I guess I’m a little reactionary and sensitive about the messages the media gives our society about death issues because I think the media is exactly where people get the ideas of how they think they should act when faced with death. It leads people to say stupid things they think are valiant, give advice they think is helpful, and expect behaviors from a grieving person that just aren’t realistic. It puts a lot of pressure on a person who is grieving and, as was in my case, often makes them feel afraid to express themselves. I can’t tell you how many times people told me I was strong when I felt like I was exploding inside. But I never had the courage to tell anyone how I felt, fearful it would make them uncomfortable or cause them to give me unwanted (bad) advice. And it often did.

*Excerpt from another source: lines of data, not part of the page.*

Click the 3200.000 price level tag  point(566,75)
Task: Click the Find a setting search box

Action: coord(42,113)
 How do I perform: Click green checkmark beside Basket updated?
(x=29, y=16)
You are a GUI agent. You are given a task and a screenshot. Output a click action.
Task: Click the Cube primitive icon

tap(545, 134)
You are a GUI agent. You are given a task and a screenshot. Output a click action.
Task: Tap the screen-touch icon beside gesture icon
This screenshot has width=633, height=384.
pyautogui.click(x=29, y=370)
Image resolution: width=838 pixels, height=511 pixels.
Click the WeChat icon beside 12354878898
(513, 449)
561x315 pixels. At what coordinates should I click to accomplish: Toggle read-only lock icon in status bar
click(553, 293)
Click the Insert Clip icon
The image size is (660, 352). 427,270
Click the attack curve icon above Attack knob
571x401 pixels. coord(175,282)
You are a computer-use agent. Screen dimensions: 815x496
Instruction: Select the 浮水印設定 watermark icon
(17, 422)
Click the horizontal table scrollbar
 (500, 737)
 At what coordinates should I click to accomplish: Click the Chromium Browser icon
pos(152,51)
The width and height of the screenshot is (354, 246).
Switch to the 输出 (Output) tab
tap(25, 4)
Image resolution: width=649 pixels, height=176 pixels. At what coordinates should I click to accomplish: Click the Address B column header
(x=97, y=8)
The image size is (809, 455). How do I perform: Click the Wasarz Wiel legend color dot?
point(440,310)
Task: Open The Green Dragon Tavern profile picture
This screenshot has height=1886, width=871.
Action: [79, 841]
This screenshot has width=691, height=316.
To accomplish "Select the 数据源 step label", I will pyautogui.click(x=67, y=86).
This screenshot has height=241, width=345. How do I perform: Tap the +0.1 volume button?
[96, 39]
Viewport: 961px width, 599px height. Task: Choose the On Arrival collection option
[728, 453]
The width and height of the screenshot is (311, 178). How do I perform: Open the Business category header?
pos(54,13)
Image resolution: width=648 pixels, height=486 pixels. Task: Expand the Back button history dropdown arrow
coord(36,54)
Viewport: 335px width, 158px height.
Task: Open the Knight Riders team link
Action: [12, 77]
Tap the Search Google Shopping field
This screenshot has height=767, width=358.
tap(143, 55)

Which lead me to retreat further into myself.

I’m trying to remember if there’s a movie I think that handles death well in my opinion… Hmmm…. I guess I don’t know of any at the moment. But I can say, I’d like to see something truthful and hopeful without the whole “new romance” angle. There has to be a movie where you see a person’s perspective change for the better in some other enlightening fashion. We need more widows and widowers to write their stories down and tell them like they are. We all know the truth about our situations… and only we can tell it the way it really happens… Someday one of us is going to get a different story told…

As an ironic side note, about half way through the movie, I realized that Truly Madly Deeply was the movie my mother-in-law was trying to tell me about in the weeks after Mike’s death. It’s kind of strange because I’ve thought about her describing of this movie for years. I’ve wondered about this movie and even questioned the memory of her telling me about it. You never can tell–those memories of that first year after Mike’s death are so hazy, vague, and garbled. I even started to write my own version of the story, first in my head and, most recently, this past October down on paper. I think I’m still going to finish my own version of a fiction story where a husband comes back to be with his wife. It will, of course, be completely different. But I have to say that I feel I’ve come full circle, these many years later, having finally seen the movie my mother-in-law told me about. We don’t talk to each other for a laundry list of reasons these days, but it still feels like a gift she gave to me by opening my eyes to be on the look out for it. Despite my displeasure with how the movie ended, it was good to pick up another loose end in my wandering widow’s walk.